The Kinks recorded "Johnny Thunder" on 29 March 1968 in Pye Studio 2, one of two basement studios at Pye Records' London offices. Davies is credited as the song's producer, while Pye's in-house engineer Alan "Mac" MacKenzie operated the four-track mixing console. The song's production is simple, joining acoustic guitars, bass and drums with an electric guitar contribution by Dave Davies, who plays a countermelody low in the mix. The backing vocals are wordless and imitate the sound of a brass section, while it is one of the few instances on the album of Ray Davies's lead vocal not being double tracked.

"Johnny Thunder" was among the songs Davies sent to Reprise Records in mid-1968 for Four More Respected Gentlemen, a US-only album planned for late 1968, though the LP was aborted before its release. He included the song on the original twelve-track edition of Village Green and retained its sequencing as the album's fourth track when he expanded the track listing to fifteen songs. Pye released the fifteen-track edition in the UK on 22 November 1968. In a retrospective assessment, Rogan describes the song as a "fine tune", finding its vocal harmonies and arrangement as particular strengths.

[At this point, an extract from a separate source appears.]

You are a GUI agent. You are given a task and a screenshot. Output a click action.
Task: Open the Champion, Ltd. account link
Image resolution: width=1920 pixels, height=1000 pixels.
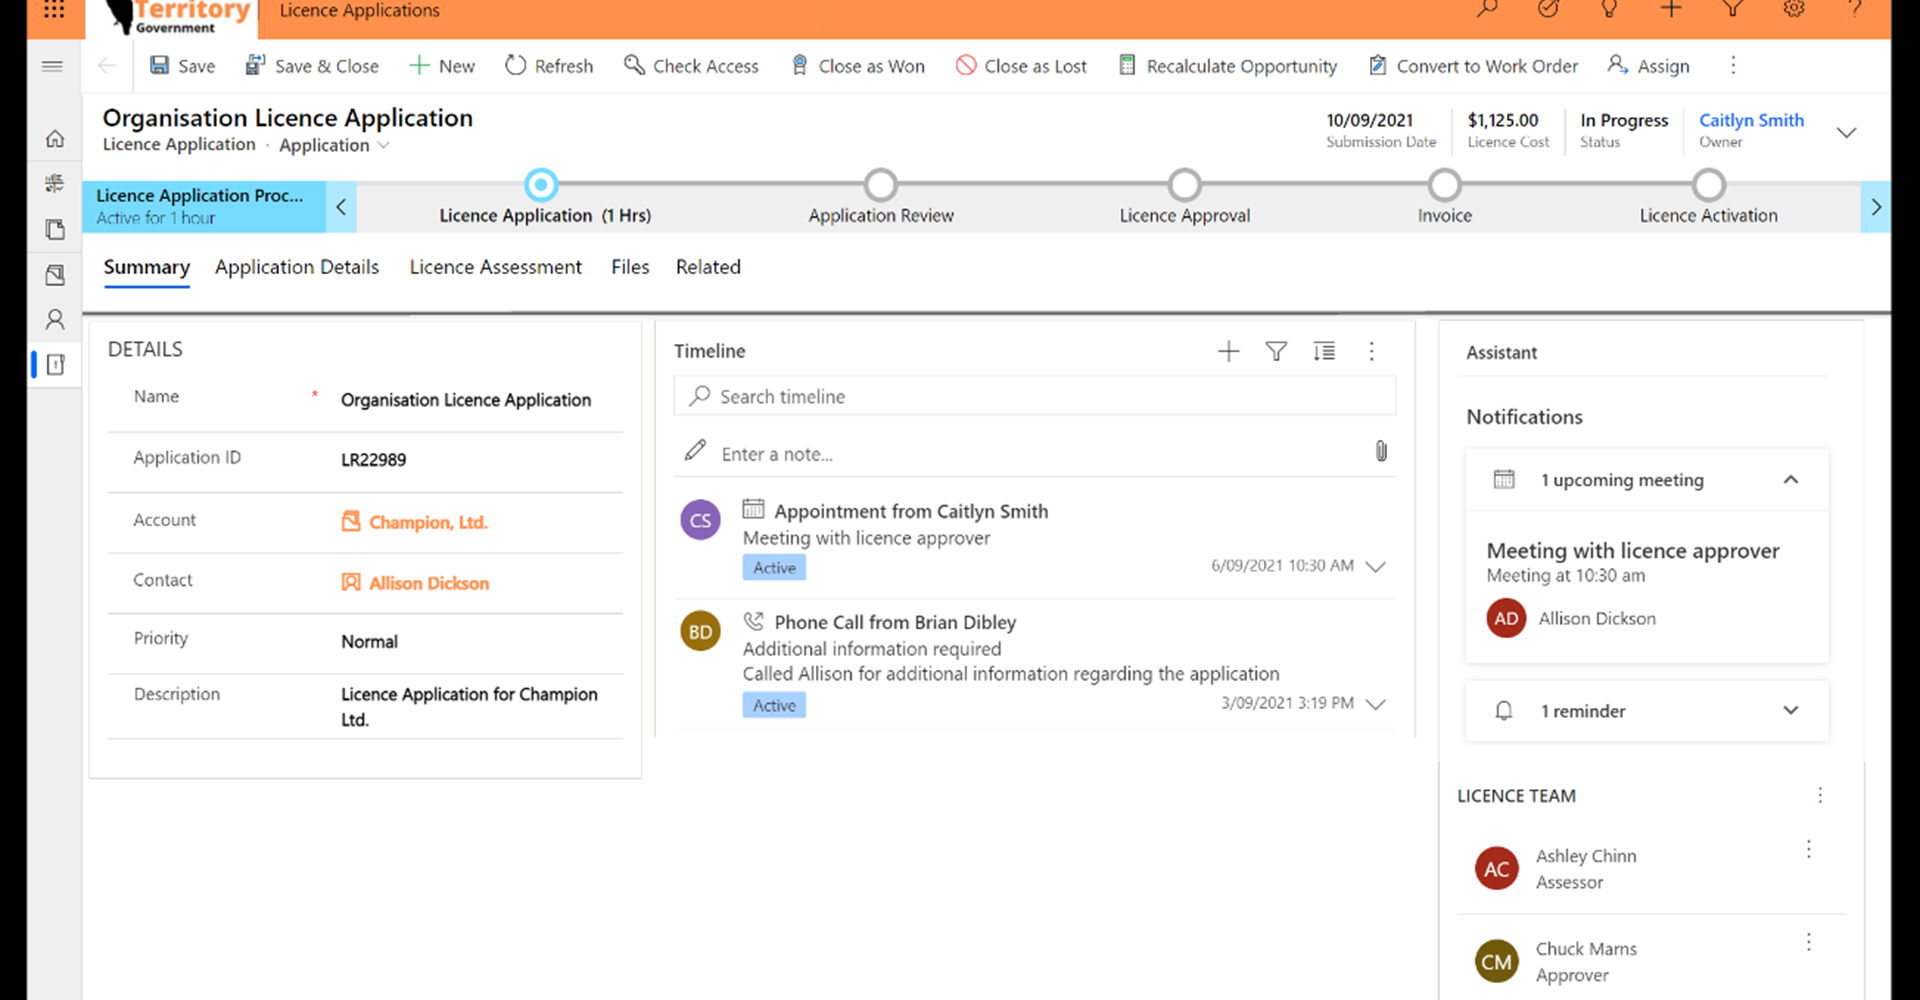427,522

Davies expressed his desire in a November 1970 interview with Rolling Stone magazine that the English rock band the Who cover the song and personally phoned Pete Townshend to raise the possibility. (Note: Asked about the call decades later, Townshend could not recall exactly when it took place, but Rogan suggests it was likely "some time after" Village Greens November 1968 release.) Townshend admitted to basing the Who's first hit, "I Can't Explain" (1965), on the Kinks' earliest singles, and Dave Davies later suggested that Townshend also incorporated the opening riff of "Johnny Thunder" into his songwriting. While Davies did not explicitly state where Townshend co-opted the riff, Miller later compared it to parts of "Overture" and "Go to the Mirror!" from the Who's May 1969 album Tommy, and Morgan Enos of Billboard likened the fast strumming to "Go to the Mirror!" and "Pinball Wizard". The song also influenced John Genzale of the 1970s American rock band New York Dolls, who in his late teens took his stage name Johnny Thunders from the song.